By Amy Condra
acondra@goochlandgazette.com
County Administrator Rebecca Dickson presented her recommended 2011 budget of $40.5 million at a workshop session of the Board of Supervisors last Tuesday.
The proposed plan is down 7.3 percent from this year’s operating budget of $43.7 million, and the county is still facing a budget shortfall of nearly $1.5 million for next year.
Real estate taxes, which fell 8.2 percent this year and are expected to decline an additional four percent next year, are the county’s largest source of income, said Dickson.
There is little to no growth expected in the county’s other sources of income, such as personal property taxes, recordation taxes, business license taxes, building permits and investment income.
Dickson offered supervisors four options to balance the budget: Further reductions, two- or –three cent tax rate increases combined with the use of fund balance, or a 4-cent tax rate increase.
In addition to balancing the 2011 budget, a 4-cent increase would, said Dickson, restore about $800,000 in 2010 revenue to fund balance and establish a higher revenue baseline for the 2012 budget, which is already facing a net challenge of $1.7 million.
The current tax rate in Goochland County is 53 cents per $100 in assessed value. Tax rates in surrounding counties include 62 cents in Louisa, 71 cents in Powhatan, 87 cents in Henrico and 95 cents in Chesterfield.
At last week’s meeting several citizens stood to support a tax rate increase.
“I believe the proposed budget is as far as the county can go,“ said Karron Myrick of Maidens. “I would like to plead with the Board of Supervisors to raise the tax rate at four cents, at a minimum.”

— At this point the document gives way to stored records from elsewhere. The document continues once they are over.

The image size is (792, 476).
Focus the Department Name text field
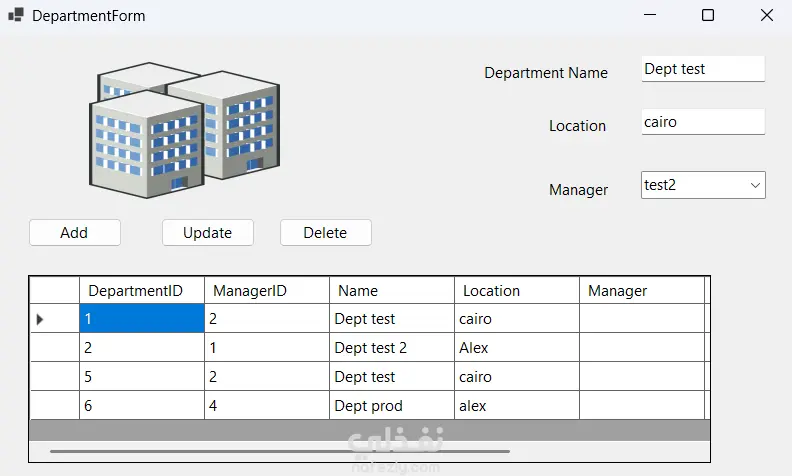coord(702,69)
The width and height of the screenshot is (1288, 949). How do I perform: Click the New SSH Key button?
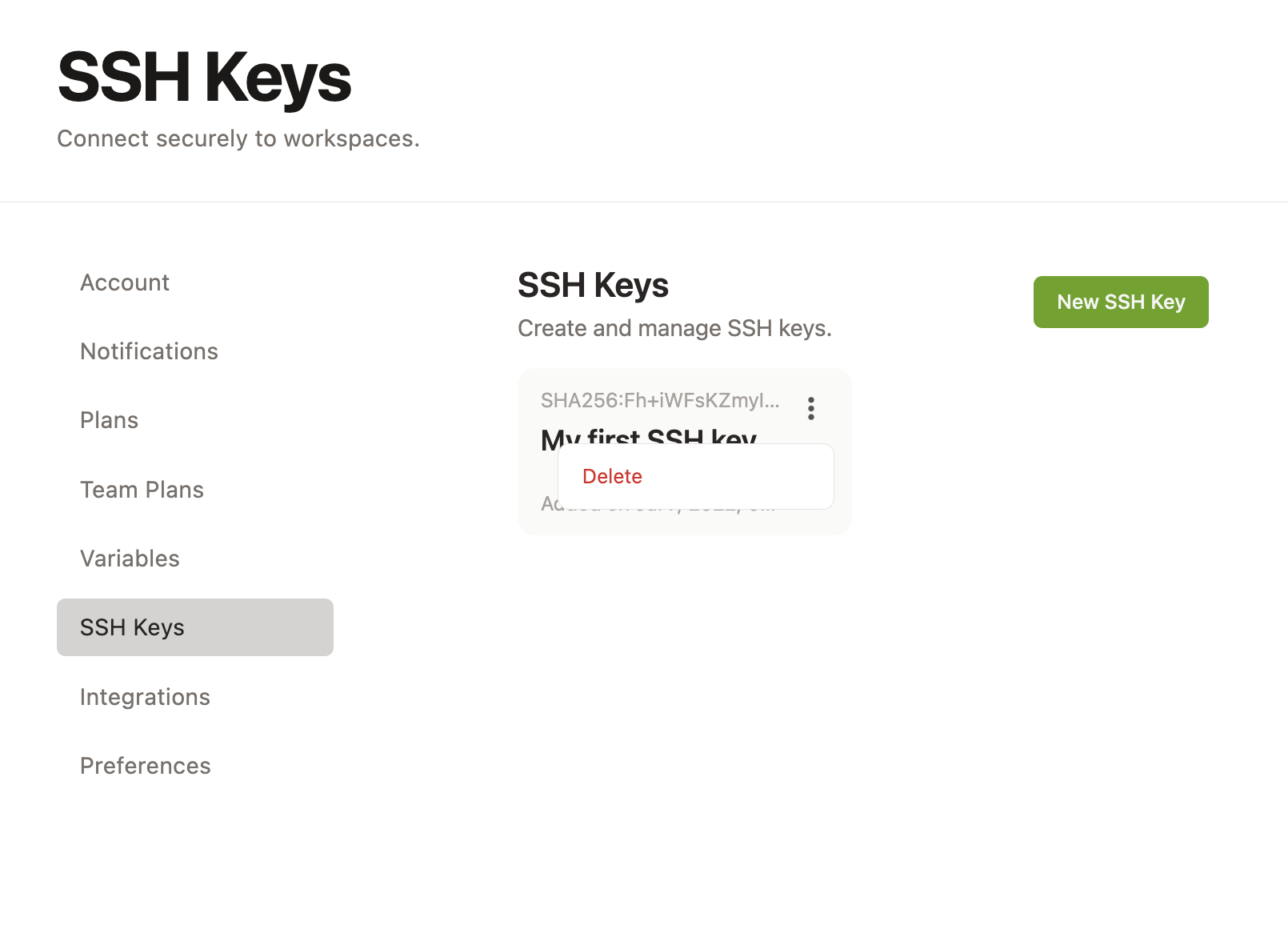pos(1121,302)
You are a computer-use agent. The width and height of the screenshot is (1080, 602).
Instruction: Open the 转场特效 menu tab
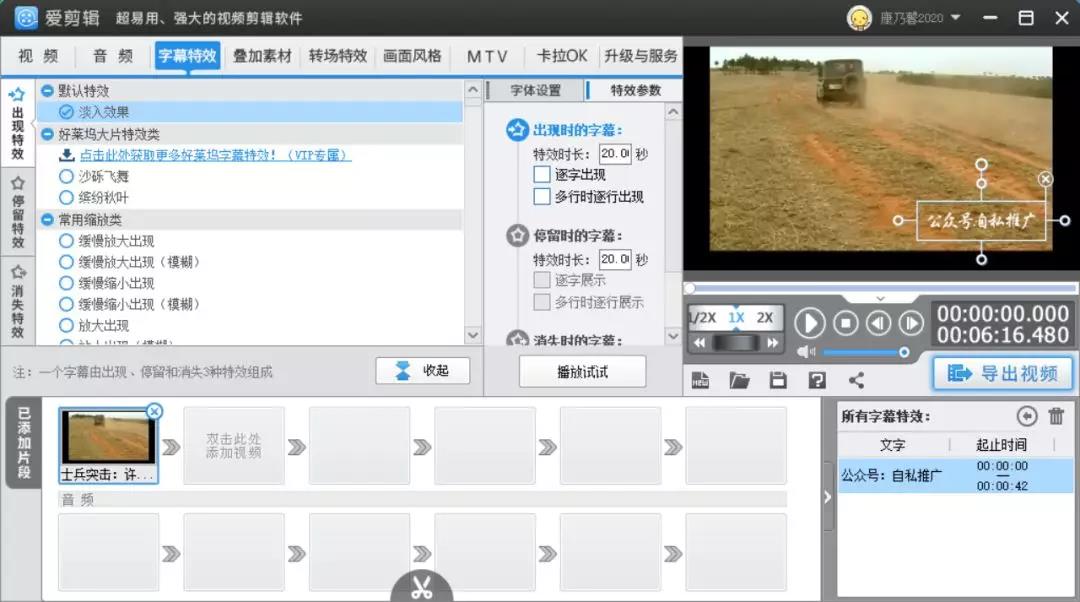pos(338,56)
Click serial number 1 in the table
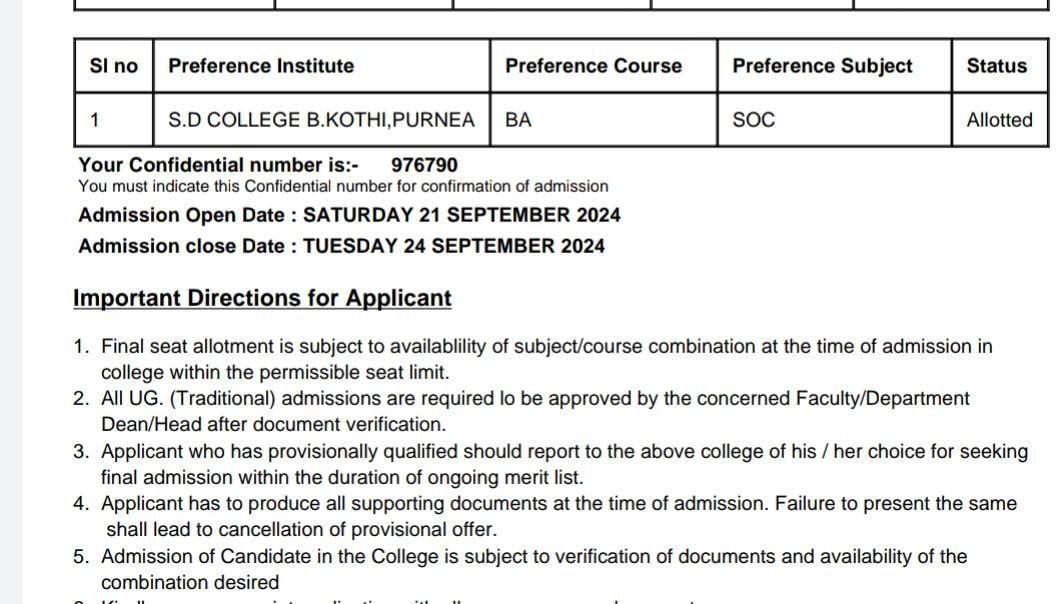Image resolution: width=1063 pixels, height=604 pixels. coord(94,120)
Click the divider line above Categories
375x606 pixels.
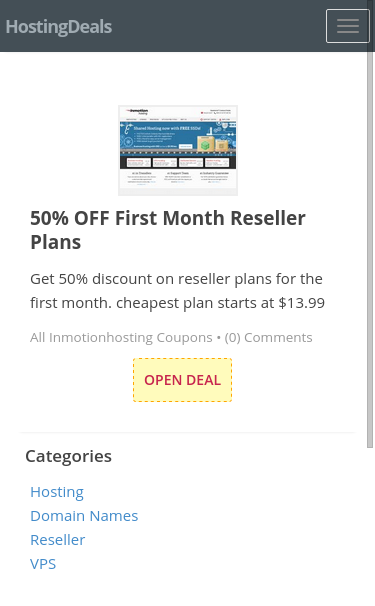pos(188,432)
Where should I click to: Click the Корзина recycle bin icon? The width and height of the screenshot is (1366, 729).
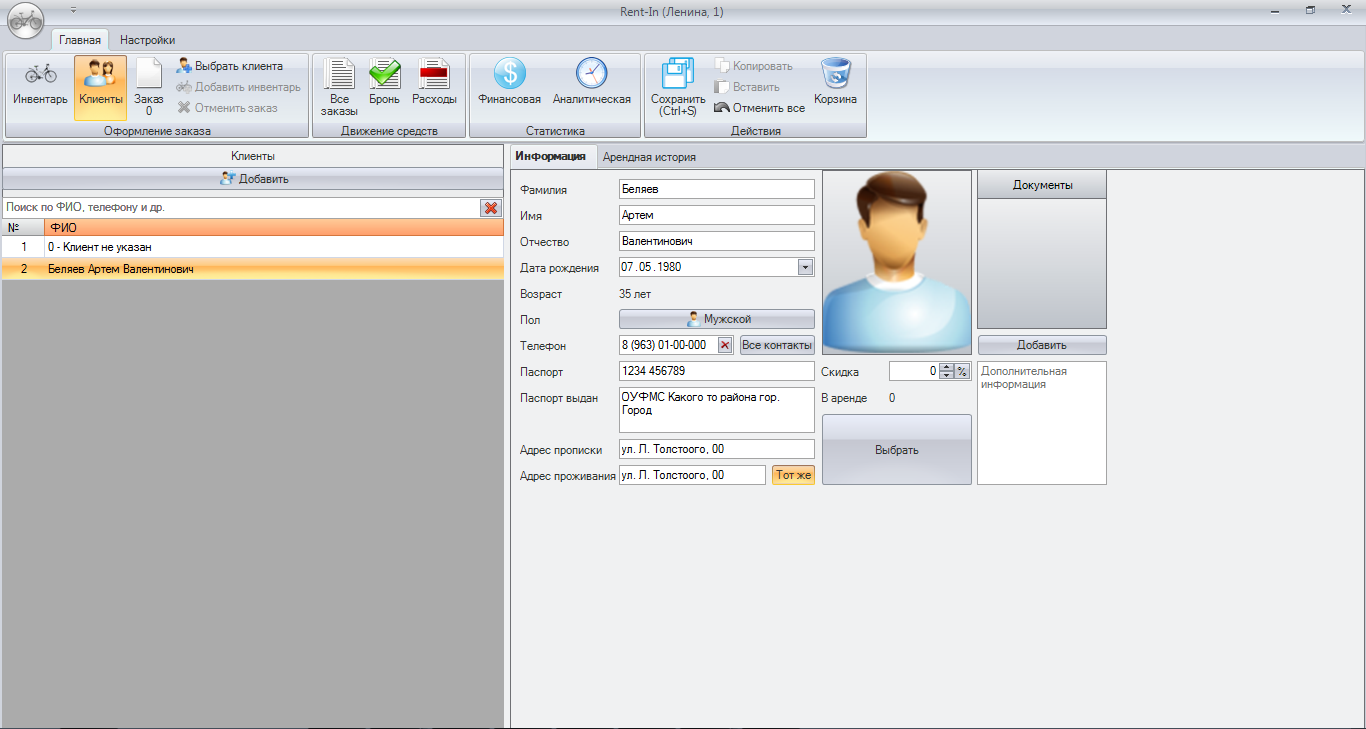pos(835,83)
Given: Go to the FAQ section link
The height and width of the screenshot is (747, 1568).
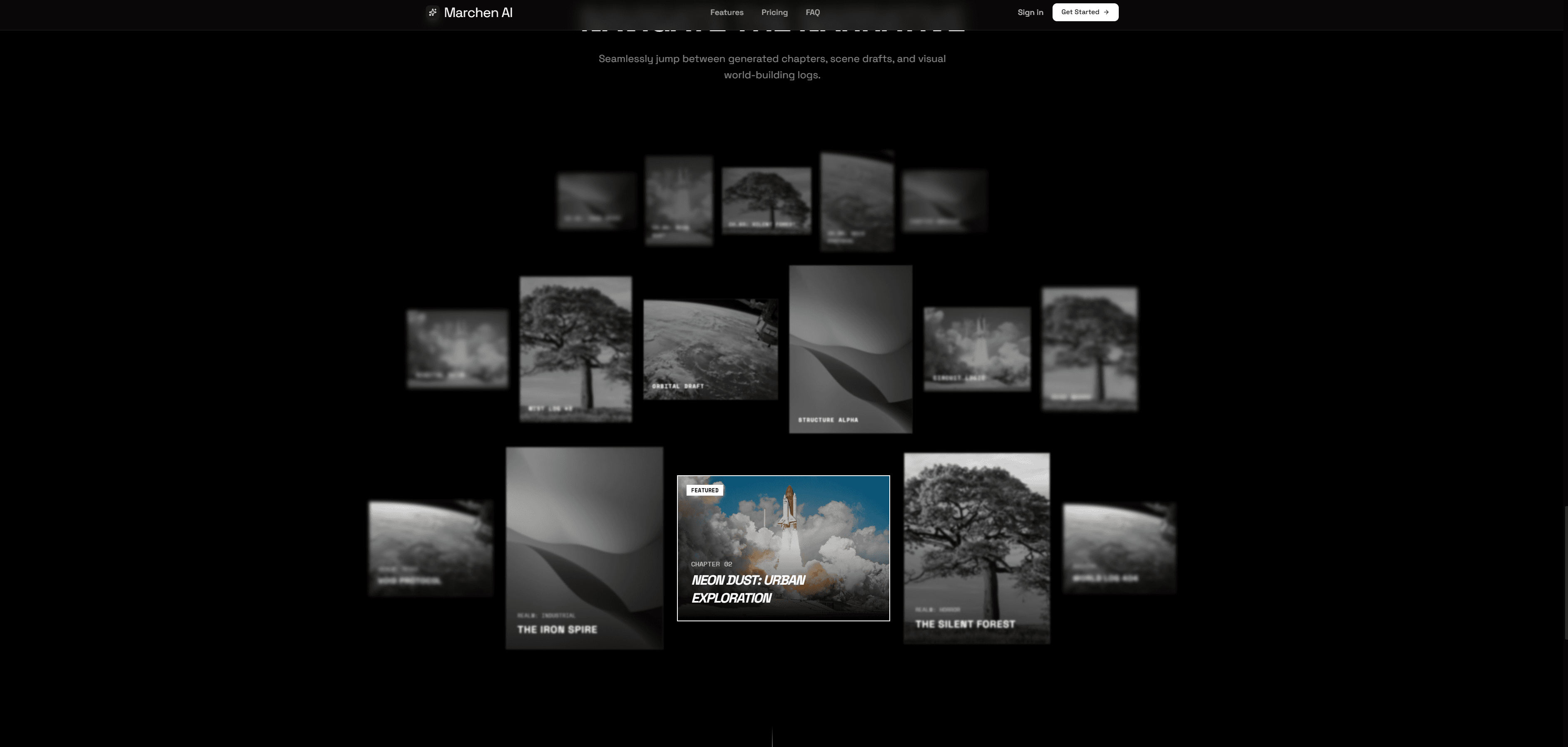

Robin Lind of Manakin agreed, saying, “We need to reset the tax rate to get at least as much money as we got last year.”
Another way to raise funds, according to the proposed budget, would be to raise convenience center fees, and county and Tuckahoe Creek Service District utility rates. Although utility rate changes do not affect general fund revenues, they can help reduce general fund expenses.
Dickson said that if supervisors do not raise the tax rate, possible reductions could include the elimination of six more county positions.
The state is expected to reduce aid to localities, especially in public education and in compensation board reimbursements for constitutional officers such as the sheriff, treasurer and commissioner of the revenue.
Also affecting the budget are rising healthcare and retirement costs, expected to total nearly $200,000 in 2011; permanent funding for a deputy county administrator, expected to cost $97,500 from the general fund; and pay-as-you go funding for the Pro Forma Capital Improvement Plan, scheduled to cost $200,000.
“If nothing changes, the budget still changes,” said Dickson. “If we do nothing else, the cost does tend to go up.”
A public hearing on the budget, tax rates, the capital improvement program, utility rates and ordinance changes will be held March 30. The Board of Supervisors is scheduled to make its final decisions regarding the budget on April 6.